Work instruction: Below are some records. Copy every line in them that holds "name".

Material provided:
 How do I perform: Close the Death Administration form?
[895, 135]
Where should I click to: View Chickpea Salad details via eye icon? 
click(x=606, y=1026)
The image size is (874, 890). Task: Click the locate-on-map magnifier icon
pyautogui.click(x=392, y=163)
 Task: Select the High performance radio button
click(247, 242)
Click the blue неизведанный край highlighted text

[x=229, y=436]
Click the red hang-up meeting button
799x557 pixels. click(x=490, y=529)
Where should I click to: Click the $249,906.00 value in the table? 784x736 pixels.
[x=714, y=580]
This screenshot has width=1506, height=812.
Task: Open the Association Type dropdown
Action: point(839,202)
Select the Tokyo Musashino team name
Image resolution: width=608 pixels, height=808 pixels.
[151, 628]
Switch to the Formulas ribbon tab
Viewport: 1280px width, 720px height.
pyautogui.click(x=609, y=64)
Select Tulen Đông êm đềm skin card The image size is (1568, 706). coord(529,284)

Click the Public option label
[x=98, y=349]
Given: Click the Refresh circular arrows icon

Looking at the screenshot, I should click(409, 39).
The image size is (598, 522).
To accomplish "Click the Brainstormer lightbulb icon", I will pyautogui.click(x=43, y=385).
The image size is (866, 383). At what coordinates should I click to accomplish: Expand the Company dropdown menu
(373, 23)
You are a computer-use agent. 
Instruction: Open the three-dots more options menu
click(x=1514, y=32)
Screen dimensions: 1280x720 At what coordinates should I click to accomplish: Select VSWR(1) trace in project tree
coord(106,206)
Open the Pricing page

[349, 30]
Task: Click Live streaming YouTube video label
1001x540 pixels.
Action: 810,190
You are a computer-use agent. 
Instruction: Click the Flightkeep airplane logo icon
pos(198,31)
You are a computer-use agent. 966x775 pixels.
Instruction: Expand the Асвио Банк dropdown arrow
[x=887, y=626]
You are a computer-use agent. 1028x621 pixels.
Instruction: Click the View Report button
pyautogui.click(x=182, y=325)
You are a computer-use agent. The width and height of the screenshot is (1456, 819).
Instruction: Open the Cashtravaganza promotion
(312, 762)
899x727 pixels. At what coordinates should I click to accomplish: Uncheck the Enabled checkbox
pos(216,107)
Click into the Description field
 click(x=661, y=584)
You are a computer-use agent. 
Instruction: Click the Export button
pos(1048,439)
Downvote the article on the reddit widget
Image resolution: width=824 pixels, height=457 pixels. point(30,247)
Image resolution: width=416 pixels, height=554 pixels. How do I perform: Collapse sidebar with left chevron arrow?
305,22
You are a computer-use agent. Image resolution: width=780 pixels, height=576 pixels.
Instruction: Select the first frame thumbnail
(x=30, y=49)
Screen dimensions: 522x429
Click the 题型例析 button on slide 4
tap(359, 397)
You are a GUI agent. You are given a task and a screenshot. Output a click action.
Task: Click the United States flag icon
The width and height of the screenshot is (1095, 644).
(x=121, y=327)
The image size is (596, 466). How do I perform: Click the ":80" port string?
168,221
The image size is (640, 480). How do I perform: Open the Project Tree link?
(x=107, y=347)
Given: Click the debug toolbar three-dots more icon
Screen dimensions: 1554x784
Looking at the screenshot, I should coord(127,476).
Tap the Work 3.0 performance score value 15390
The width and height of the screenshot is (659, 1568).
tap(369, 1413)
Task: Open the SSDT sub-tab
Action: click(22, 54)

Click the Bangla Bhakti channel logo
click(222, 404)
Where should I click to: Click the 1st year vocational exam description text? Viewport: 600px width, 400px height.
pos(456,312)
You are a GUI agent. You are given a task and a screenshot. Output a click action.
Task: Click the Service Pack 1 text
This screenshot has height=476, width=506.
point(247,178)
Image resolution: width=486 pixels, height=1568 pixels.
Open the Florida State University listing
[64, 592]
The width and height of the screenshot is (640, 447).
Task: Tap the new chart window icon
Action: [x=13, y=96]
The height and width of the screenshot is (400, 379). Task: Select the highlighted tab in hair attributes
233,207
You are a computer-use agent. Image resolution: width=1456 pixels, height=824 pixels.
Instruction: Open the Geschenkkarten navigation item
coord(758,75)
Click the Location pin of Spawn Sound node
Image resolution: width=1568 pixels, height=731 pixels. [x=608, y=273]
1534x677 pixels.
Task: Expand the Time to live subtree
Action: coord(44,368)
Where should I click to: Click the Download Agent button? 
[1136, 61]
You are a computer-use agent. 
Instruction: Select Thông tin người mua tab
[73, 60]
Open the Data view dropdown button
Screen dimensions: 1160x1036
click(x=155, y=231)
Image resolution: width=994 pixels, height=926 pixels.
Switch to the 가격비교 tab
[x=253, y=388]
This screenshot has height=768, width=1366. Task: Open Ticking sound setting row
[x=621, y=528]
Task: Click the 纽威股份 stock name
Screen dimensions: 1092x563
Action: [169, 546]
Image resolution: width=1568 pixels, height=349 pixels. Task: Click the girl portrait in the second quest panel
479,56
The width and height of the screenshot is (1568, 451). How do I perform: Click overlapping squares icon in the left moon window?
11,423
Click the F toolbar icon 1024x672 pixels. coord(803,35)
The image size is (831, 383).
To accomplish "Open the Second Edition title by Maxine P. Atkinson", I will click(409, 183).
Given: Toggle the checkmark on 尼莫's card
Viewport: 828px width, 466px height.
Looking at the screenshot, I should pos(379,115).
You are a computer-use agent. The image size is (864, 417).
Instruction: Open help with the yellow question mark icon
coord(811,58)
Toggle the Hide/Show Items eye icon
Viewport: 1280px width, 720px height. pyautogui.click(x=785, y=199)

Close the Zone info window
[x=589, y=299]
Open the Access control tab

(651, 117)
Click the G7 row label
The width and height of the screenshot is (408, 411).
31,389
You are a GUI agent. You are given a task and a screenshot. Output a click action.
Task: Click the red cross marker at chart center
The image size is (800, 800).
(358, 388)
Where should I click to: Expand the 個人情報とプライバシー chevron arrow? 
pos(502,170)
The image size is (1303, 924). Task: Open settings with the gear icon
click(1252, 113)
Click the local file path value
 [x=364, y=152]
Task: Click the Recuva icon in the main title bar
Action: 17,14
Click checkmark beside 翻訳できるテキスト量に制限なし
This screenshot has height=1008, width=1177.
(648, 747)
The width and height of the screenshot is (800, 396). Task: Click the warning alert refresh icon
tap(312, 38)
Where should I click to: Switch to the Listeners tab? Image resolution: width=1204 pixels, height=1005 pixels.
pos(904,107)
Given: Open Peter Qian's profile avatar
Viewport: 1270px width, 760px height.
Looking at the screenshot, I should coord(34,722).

Exercise answer:
Select the Tokyo Musashino team name
Task: Click the 纽威股份 stock name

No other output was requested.